Foi bem interessante porque foi minha primeira experiência profissional de produção em um estúdio, eu já havia gravado algumas coisas antes, como dito anteriormente, mas num momento muito incerto, de não saber exatamente o que eu queria, projetos que nunca vingaram. Mas com “Amor Rural”, desde a composição até o videoclipe eu já tinha tudo pronto na minha mente e eu contei com um time que entendeu e se jogou na ideia de resgatar esse sertanejo romântico. O Fabrício, meu produtor e arranjador, não poderia ter feito “Amor Rural” de uma maneira melhor, ele entregou exatamente o que eu escutava antes de produzirmos.

Qual a previsão para o lançamento do seu álbum, com algumas parcerias? Já tem título?

Meu primeiro álbum sai em agosto. Já temos data, nome e está tudo pronto, estou para anunciar muito em breve! É o maior projeto da minha vida, estive trabalhando nele por quase dois anos e espero muito que as pessoas curtam, porque é musicalmente bem diverso. Embora no final seja tudo sertanejo, cada música bebe de uma fonte diferente, de uma fase diferente do sertanejo e outros gêneros musicais, além de contar com duas parcerias incríveis!
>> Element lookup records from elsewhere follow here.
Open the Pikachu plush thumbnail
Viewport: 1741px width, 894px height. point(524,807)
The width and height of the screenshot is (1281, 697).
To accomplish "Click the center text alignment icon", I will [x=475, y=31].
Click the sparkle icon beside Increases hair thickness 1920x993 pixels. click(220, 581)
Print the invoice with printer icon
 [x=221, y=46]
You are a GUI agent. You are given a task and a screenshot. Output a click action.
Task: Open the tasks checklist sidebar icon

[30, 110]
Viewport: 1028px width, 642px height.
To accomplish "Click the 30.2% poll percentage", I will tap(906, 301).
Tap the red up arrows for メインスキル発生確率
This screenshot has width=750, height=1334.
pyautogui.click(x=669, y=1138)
O que tem feito para sobreviver à pandemia?

Terapia! A terapia tem me ajudado muito a lidar com todas as questões da minha vida, algumas são mais difíceis que outras, e durante esses últimos meses tudo ficou mais intenso para mim. Entendi o que é são crises de ansiedade e de pânico e exercitar minha comunicação na terapia tem sido positivo.